Patient-level outcomes
Major patient-level outcomes of concern to pediatric critical care nurses include the presence or absence of complications and mortality. Outcomes related to limiting iatrogenic injury and complications of therapy demonstrate the potential hazards present in illness and in the critical care environment. Odds of postoperative complications in pediatric cardiac surgery patients are reduced in units with a greater percentage of nurses with Bachelor of Science degrees and in hospitals with a greater percentage of nurses with Critical Care Registered Nurse certification. , Furthermore, mortality rates are reduced in units with a greater proportion of nurses with more than 2 years of experience. Odds of patient death decreases in PICUs where critical care nurses have 11 or more years of experience. In contrast, in units with 20% or more of nurses having 2 years or less experience, the odds of death increased. Patient and family satisfaction ratings are subjective measures of health or the quality of health services.

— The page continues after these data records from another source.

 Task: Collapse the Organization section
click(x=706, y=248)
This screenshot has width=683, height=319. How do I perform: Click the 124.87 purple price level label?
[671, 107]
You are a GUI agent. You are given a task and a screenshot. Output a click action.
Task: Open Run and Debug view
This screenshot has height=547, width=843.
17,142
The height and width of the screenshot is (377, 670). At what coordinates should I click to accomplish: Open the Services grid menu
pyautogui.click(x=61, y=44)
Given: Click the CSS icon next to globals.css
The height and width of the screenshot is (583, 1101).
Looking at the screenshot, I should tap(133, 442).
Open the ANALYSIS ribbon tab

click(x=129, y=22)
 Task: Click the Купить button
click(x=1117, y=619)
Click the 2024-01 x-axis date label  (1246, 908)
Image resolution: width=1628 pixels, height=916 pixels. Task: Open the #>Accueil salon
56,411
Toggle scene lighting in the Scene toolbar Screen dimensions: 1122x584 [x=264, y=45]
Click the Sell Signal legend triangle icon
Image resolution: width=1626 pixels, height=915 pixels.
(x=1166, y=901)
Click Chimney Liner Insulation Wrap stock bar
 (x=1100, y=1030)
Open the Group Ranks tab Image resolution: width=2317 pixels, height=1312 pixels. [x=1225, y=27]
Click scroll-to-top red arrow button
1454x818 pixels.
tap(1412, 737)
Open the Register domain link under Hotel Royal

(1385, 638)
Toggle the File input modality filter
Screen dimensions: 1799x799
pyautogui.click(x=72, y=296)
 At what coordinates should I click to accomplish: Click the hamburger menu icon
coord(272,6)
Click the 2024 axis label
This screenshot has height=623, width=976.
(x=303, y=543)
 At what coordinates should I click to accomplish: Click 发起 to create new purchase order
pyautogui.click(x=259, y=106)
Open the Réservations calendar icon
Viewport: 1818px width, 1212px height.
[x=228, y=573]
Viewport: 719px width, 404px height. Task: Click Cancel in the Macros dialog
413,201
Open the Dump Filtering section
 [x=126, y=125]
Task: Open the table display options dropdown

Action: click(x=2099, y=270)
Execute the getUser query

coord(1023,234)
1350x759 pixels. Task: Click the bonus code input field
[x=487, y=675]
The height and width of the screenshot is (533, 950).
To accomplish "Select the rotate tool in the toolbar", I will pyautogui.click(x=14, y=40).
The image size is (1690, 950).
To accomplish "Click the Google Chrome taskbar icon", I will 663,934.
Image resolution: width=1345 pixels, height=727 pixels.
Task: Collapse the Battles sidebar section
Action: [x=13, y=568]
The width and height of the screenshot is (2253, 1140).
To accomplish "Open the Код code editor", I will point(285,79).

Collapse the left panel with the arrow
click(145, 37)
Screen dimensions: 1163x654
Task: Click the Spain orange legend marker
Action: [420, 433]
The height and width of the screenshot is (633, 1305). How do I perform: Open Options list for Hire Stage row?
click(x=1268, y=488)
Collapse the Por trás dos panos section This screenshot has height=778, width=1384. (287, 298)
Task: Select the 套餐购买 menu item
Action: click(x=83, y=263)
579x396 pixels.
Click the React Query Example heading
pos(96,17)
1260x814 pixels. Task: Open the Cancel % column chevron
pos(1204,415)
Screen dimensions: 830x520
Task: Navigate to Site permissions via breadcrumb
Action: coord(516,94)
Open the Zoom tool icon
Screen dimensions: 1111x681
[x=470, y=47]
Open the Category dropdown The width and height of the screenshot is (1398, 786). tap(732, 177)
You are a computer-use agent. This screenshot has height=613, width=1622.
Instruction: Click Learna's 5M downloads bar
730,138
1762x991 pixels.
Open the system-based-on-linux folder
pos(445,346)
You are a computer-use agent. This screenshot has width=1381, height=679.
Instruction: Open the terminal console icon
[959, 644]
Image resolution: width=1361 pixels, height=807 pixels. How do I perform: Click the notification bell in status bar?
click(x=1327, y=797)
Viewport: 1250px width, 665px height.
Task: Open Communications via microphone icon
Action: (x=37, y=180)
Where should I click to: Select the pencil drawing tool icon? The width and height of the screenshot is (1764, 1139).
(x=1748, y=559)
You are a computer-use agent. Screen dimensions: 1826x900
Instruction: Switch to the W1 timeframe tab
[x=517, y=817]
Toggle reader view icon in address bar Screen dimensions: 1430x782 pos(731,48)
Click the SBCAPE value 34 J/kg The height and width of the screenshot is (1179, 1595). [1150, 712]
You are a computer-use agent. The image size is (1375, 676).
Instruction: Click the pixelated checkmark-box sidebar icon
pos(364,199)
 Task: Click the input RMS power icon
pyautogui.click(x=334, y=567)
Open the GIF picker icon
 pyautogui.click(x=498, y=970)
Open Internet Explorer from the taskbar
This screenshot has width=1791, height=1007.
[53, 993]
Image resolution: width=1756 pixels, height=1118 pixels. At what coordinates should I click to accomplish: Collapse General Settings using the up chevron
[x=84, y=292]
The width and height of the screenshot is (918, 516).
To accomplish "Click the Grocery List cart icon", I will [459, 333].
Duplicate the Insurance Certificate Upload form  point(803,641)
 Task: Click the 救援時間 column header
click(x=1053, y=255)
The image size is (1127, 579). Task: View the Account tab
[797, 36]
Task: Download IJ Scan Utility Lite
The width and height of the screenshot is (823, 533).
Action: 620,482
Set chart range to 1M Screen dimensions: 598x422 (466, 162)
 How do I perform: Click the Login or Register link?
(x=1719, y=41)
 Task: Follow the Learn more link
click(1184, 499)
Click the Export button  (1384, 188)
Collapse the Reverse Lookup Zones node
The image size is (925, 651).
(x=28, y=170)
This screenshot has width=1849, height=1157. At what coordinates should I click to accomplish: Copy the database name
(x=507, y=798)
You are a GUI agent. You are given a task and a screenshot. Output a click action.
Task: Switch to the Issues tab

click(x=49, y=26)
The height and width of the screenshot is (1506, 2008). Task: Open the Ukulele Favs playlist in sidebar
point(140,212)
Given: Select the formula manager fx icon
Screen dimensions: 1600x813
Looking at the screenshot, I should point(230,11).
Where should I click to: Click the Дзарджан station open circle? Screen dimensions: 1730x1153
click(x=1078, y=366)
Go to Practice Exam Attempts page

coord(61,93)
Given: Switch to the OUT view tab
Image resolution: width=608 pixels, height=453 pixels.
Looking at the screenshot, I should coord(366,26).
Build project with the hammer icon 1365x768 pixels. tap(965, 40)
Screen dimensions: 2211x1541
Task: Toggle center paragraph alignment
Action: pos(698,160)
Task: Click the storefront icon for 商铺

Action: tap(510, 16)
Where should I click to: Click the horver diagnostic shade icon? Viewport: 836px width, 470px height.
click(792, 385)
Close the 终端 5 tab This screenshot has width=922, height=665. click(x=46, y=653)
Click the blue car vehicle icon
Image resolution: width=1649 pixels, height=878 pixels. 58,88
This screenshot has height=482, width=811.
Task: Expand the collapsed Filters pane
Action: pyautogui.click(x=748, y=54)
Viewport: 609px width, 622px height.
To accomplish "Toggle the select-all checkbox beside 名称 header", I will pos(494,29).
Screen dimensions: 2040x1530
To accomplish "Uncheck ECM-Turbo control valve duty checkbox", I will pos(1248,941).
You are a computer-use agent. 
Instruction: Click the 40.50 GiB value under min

Patient satisfaction measures involving nursing care typically include technical and professional factors, trusting relationships, and education experiences. Patient-perceived functional status and quality of life are multidisciplinary outcome measures. , Linking patient satisfaction, functional status, and quality of life is important because the three factors are often related.
Provider-level and system-level outcomes
Provider-level and system-level outcomes may be intertwined and difficult to isolate. It is known that nurse-physician collaboration and positive interaction are associated with lower mortality rates, high patient satisfaction with care, and low hospital-acquired infections. Clear and effective communication between physicians and nurses is positively correlated with collaborative practice. Furthermore, collaborative practice within the team improves the quality of care delivered and decreases burnout. Hospitals that decreased burnout by 30% had a reduction in healthcare-associated infections (urinary tract and surgical site infections) with an annual savings of $68 million. In the absence of collaborative practice and team communication, there is an indirect relationship to increased hospital associated infections.
Nightingale metrics
One population-specific approach to measurement of nurse-sensitive outcomes is the Nightingale Metrics program. This program was developed so that bedside nurses could be actively involved in identifying nurse-sensitive metrics important to their unique patient and family practice. Nurses give care in an environment that should support the capacity of the patient and family to heal. In addition to supportive care, a large aspect of nursing is preventive care that often is not measured; thus care is often invisible. When measuring outcomes, it is important to account for the invisible aspects of nursing that have a tremendous impact on patients. This might include steps taken, according to the best understanding of what works, to prevent a specific complication. For example, invisible are the large numbers of pressure ulcers that never develop because of good nursing care. The Nightingale Metrics reflect unit-specific current standards of care, are based on evidence, are measurable, and reflect concerns specific to nurses working in a specific setting ( Box 6.1 ).